In the following months, I was intricately involved in an attempt to untangle what had gone wrong. There were countless conversations. I tried to be strong, wise and helpful. I tried to feel normal, but no number of inside jokes, weekend movie marathons or sunny days could break through the bleakness of my sorrow. I began experiencing migraines for the first time that summer. I asked my parents if I could get a prescription for anti-depressants because I could not seem to get control over my emotions.

It wasn't just the pain of this one thing. It was a new-found awareness of the chronic pain that so many others in the world were facing because of sexual disorder.

Adultery. Betrayal. Assault. Molestation. Incest. Manipulation. Sexual involvement without commitment. Abortion. Morning-after. Prostitution. Pedophilia. Pornography. Abandonment.

"How many ways can we find to hurt each other!?" I wondered in despair. In the name of freedom, I now saw that we construct jailhouses of lust.

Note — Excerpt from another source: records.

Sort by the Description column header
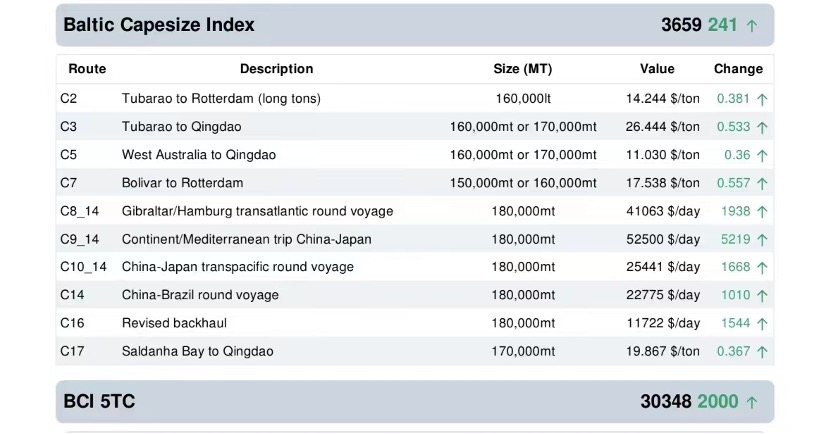The height and width of the screenshot is (434, 832). [x=276, y=69]
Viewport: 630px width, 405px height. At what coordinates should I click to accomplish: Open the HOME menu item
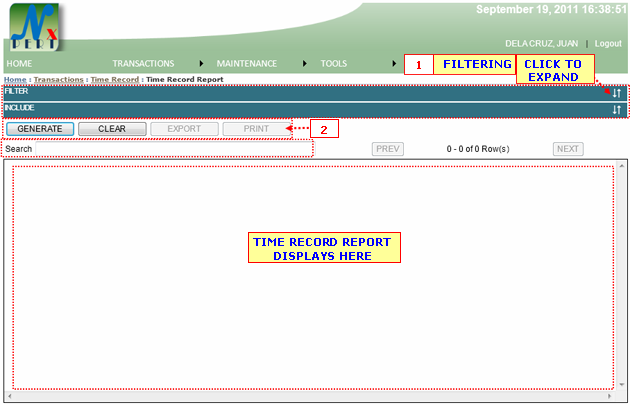20,63
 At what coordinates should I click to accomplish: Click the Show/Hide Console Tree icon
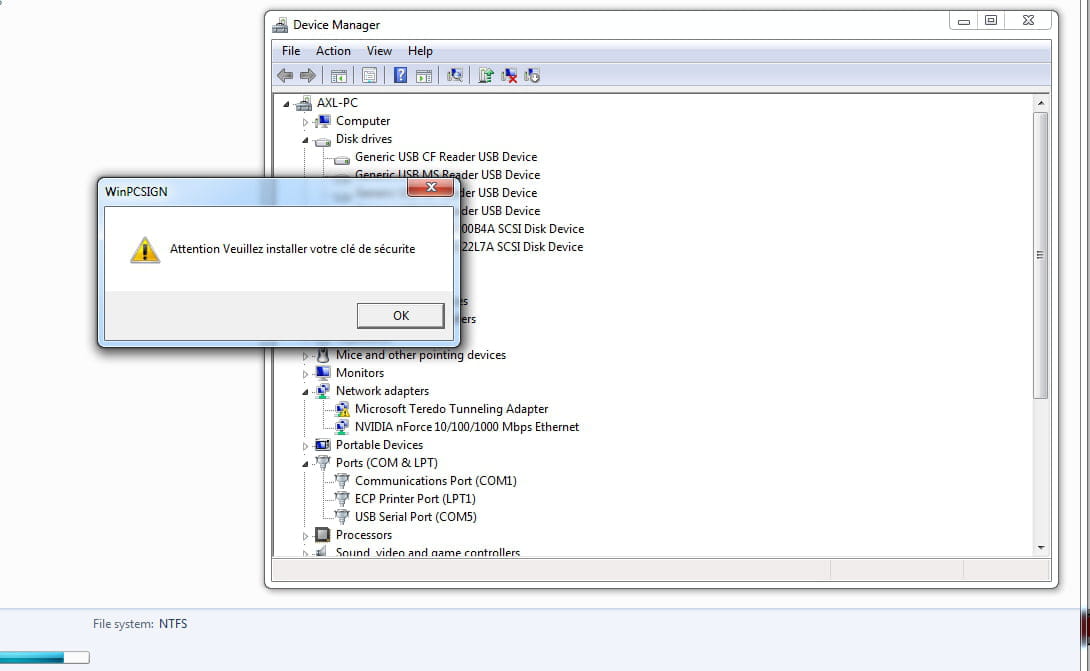pyautogui.click(x=339, y=75)
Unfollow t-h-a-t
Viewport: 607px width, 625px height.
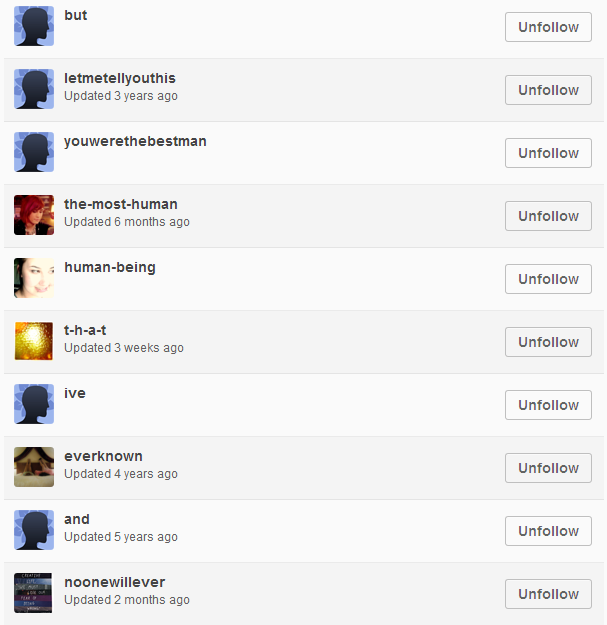coord(548,342)
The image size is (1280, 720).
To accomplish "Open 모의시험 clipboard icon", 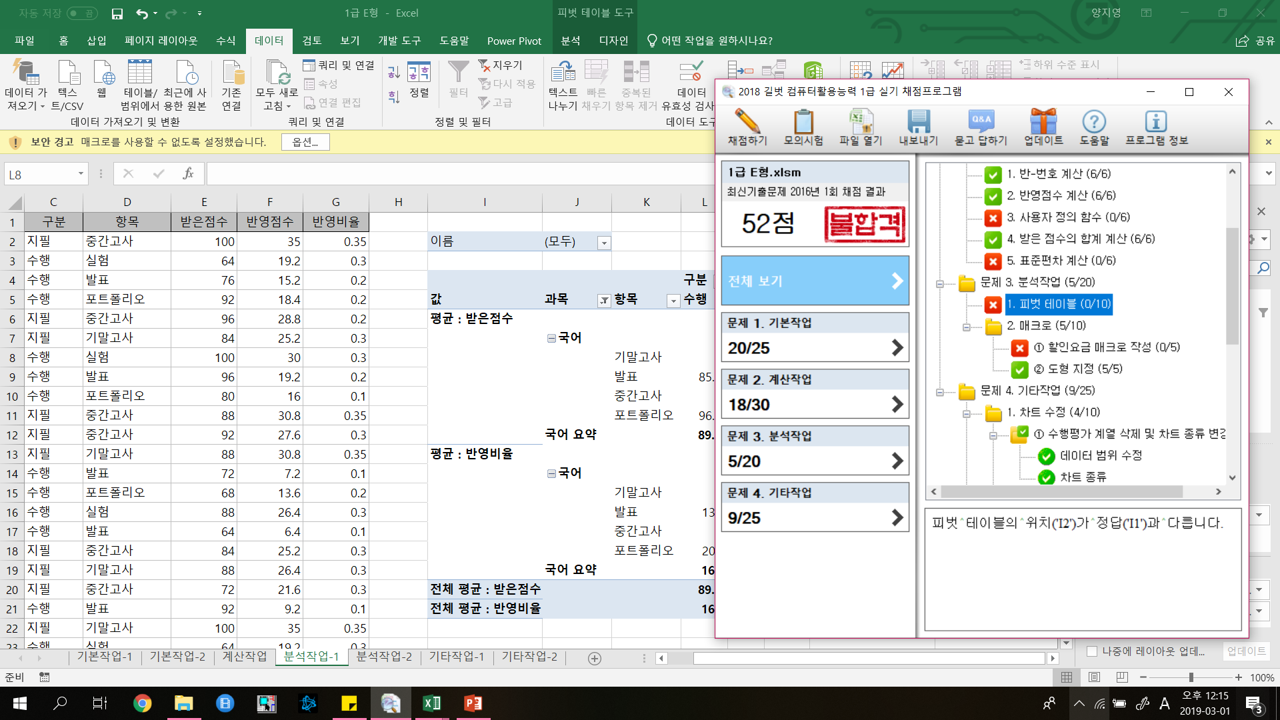I will click(x=803, y=122).
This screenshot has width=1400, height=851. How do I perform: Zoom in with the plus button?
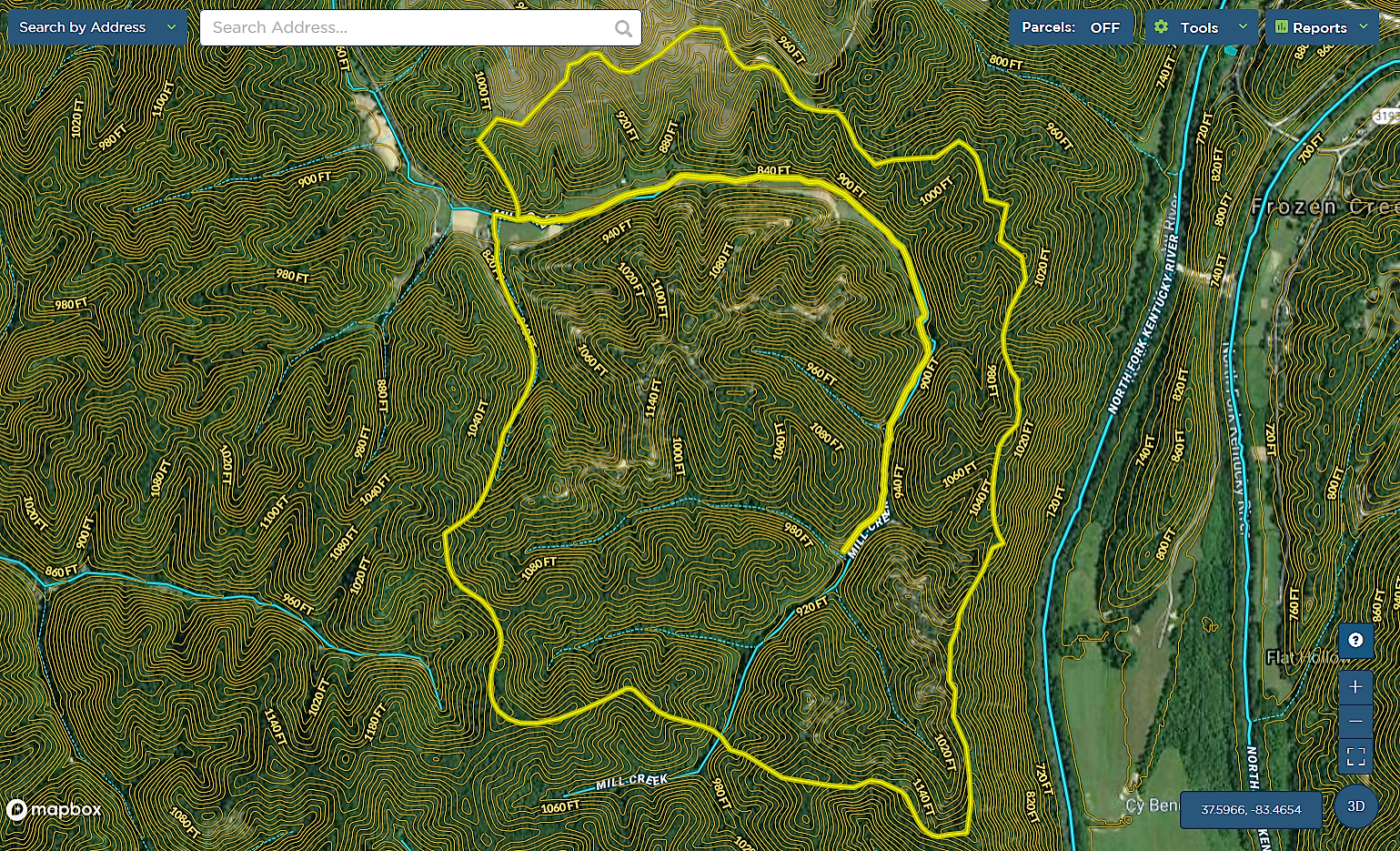1355,686
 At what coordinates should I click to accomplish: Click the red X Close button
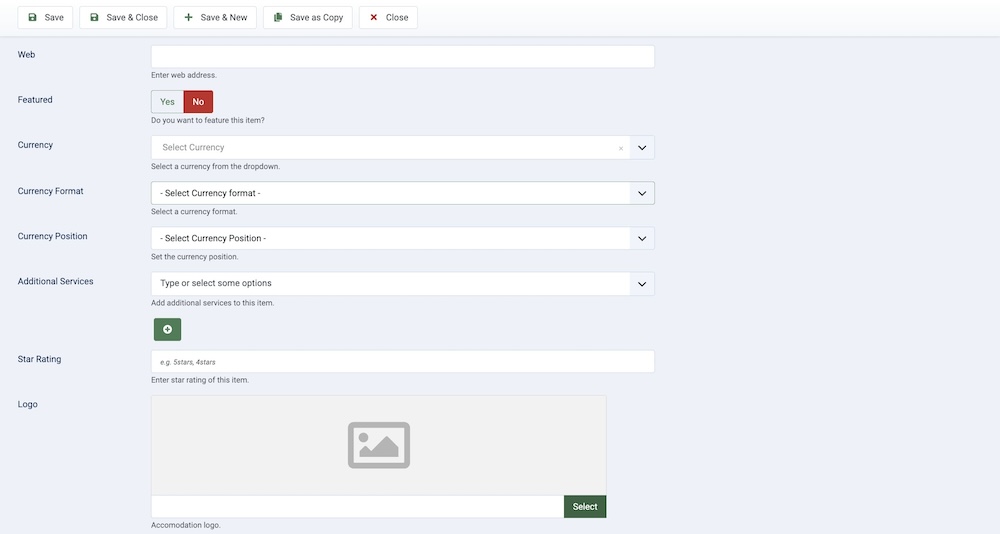point(388,17)
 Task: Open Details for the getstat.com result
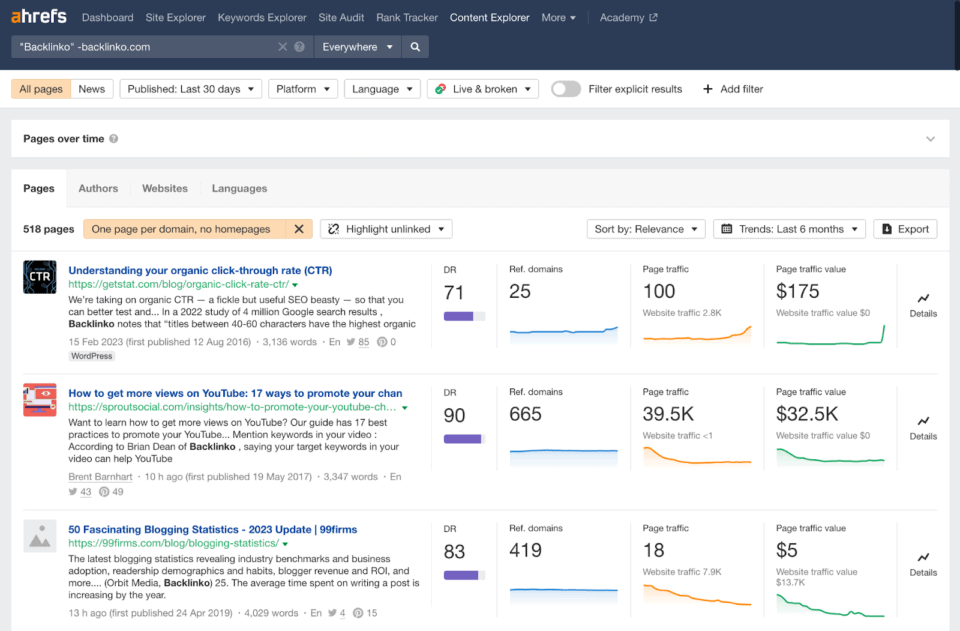pos(923,304)
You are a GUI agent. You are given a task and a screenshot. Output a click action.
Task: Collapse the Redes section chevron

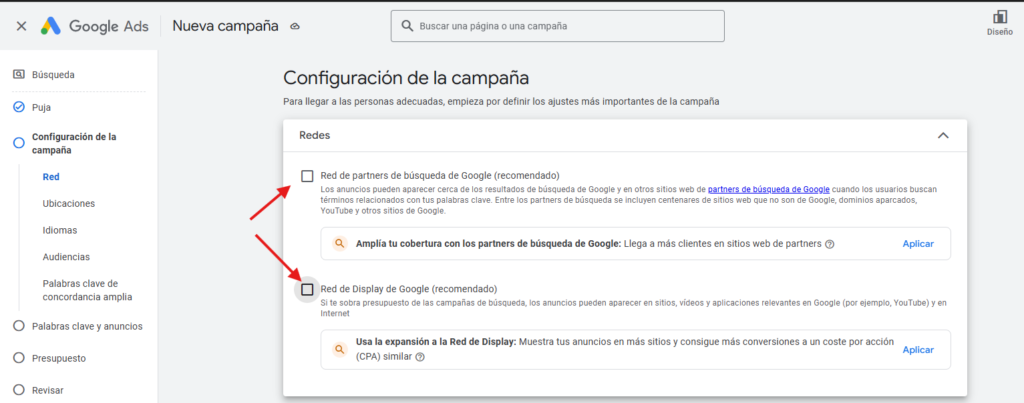coord(942,135)
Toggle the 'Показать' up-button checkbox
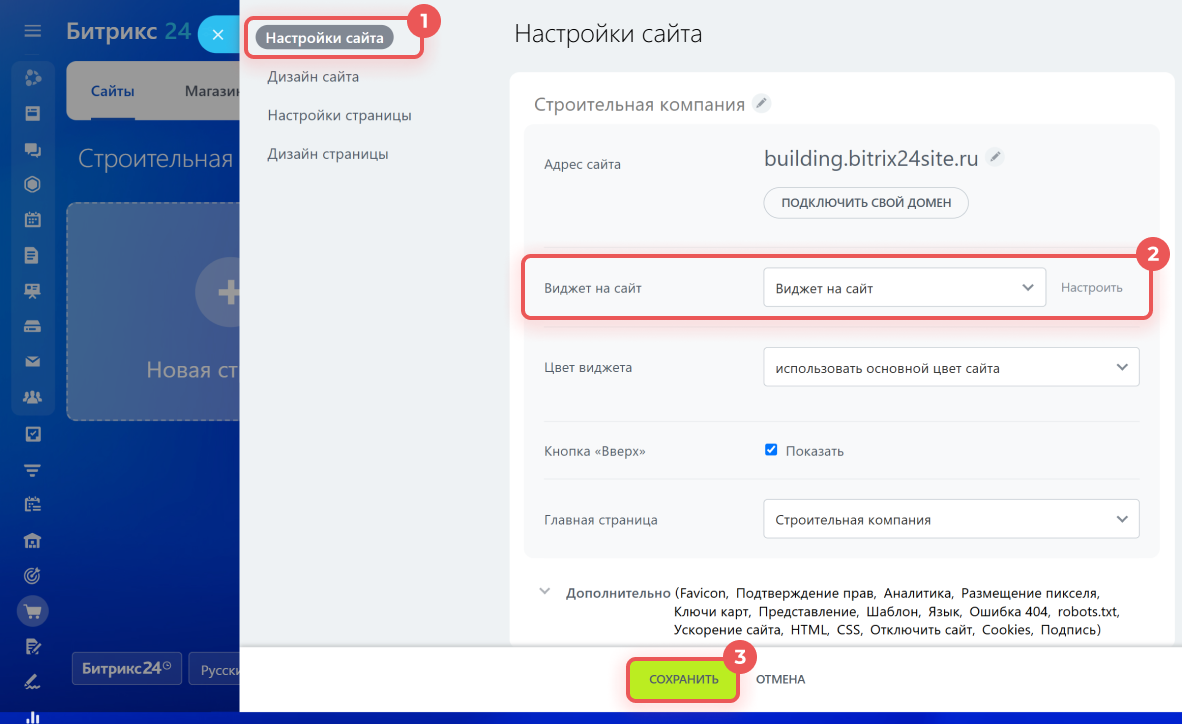Viewport: 1182px width, 724px height. click(x=771, y=450)
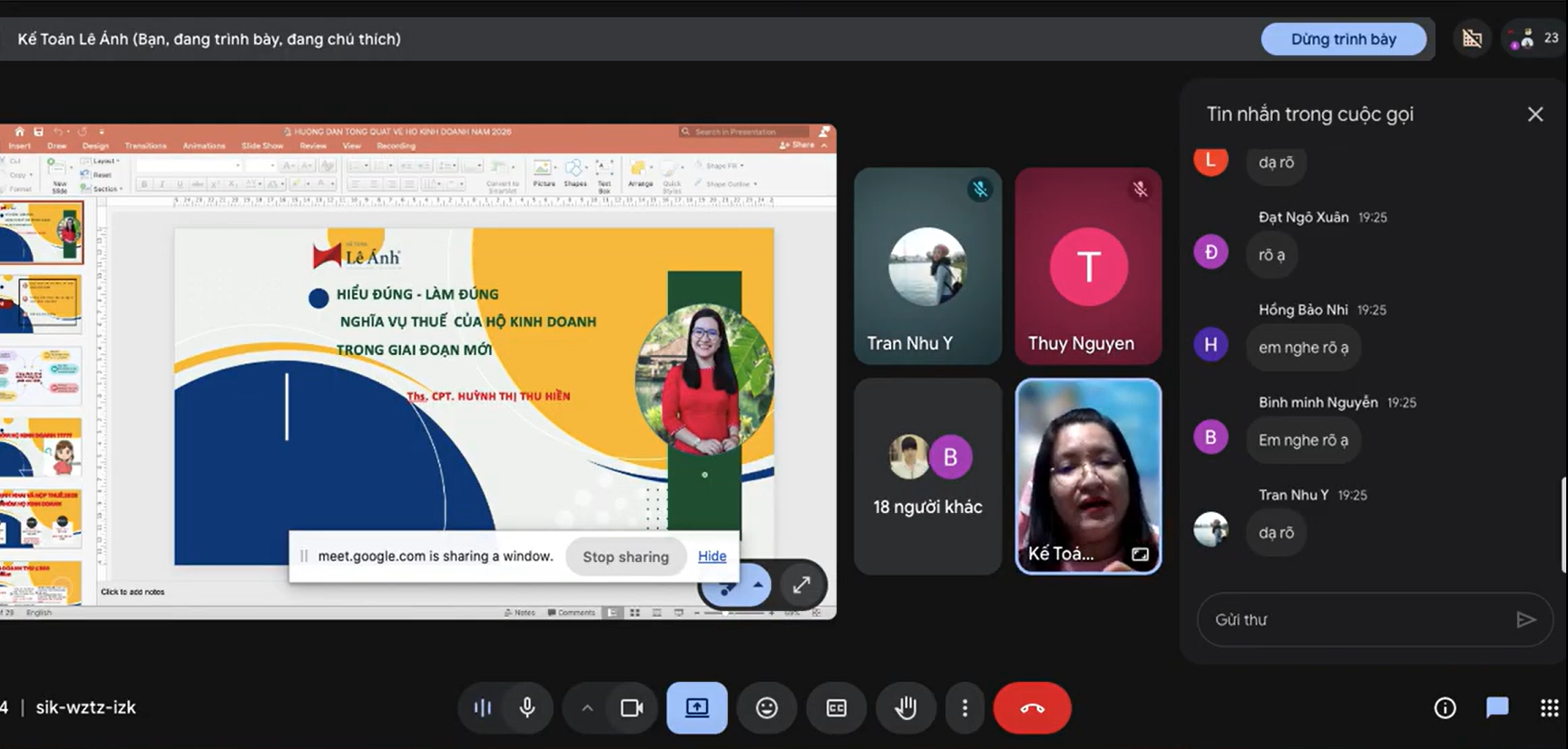Turn on closed captions

[836, 707]
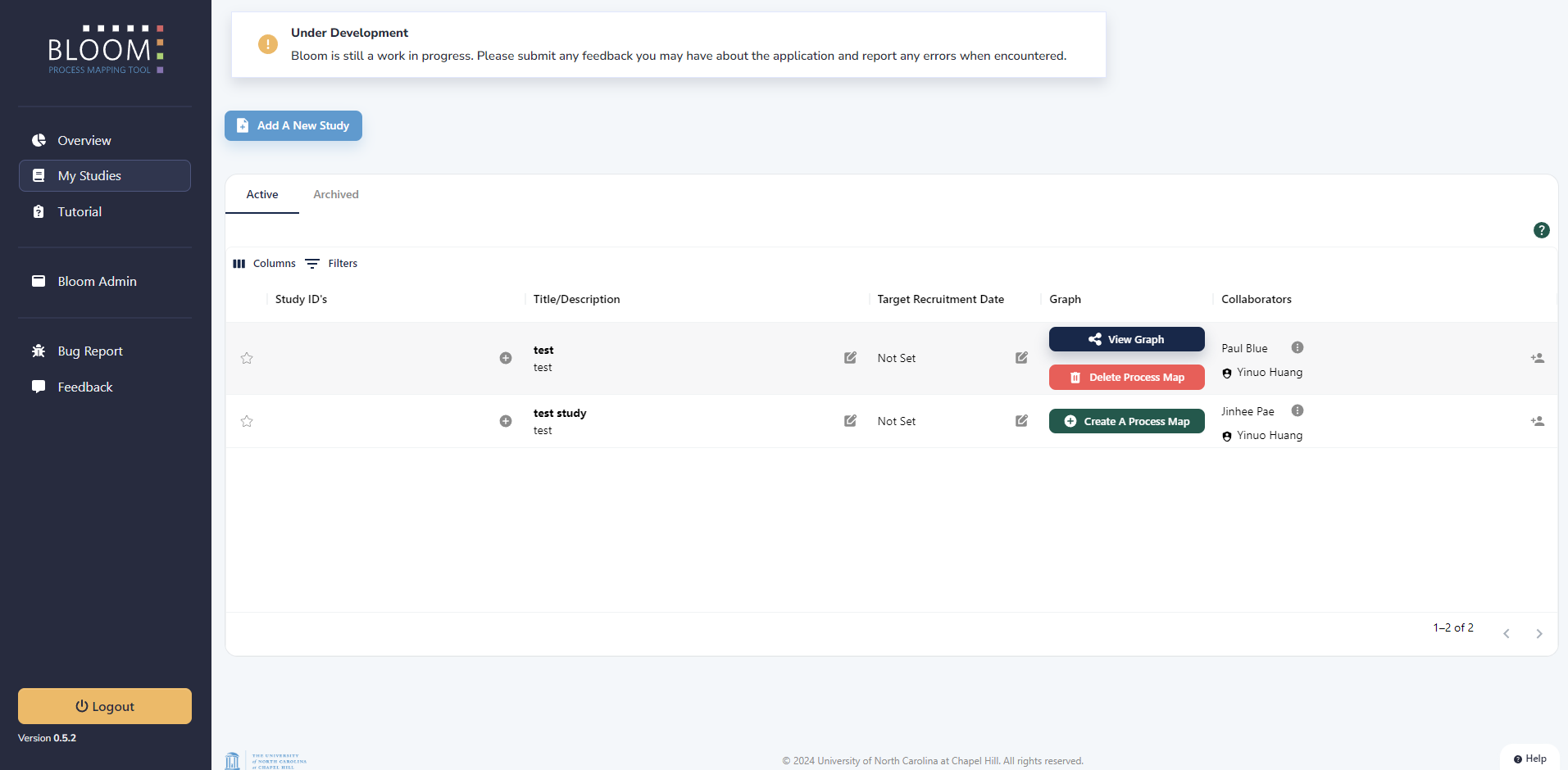Edit target recruitment date for 'test' study

point(1021,358)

"I want what I want, and I refuse to limit my appetite."

But then the appetite becomes the master, dictating and controlling.

That summer changed my life; it changed my outlook and sent me on a journey. Years passed. I searched for answers. I didn't just want logic to break the confusion in my head. I needed to know that we were not all destined to be slaves of our sexual desires.

The girl who could hardly get out of bed that summer was desperate for hope at the bottom of Pandora's box; I needed something that could put pieces back together.

Nearly five years later my journey brought me to a simple classroom, part of a small Bible school. That particular week, we were listening to a guest speaker from Spokane, WA. I sat transfixed, trying to take notes in the hopes that I could possibly remember everything of the layered description of the design of sexuality for men and women that he explained.

For a full week I sat listening to this kind-hearted, firey-mouthed man of God. He illuminated the truth of the Bible, and held up a mirror to the culture. The dysfunction in how we view sexuality was not unique to me and my friends, to Canada or to North America.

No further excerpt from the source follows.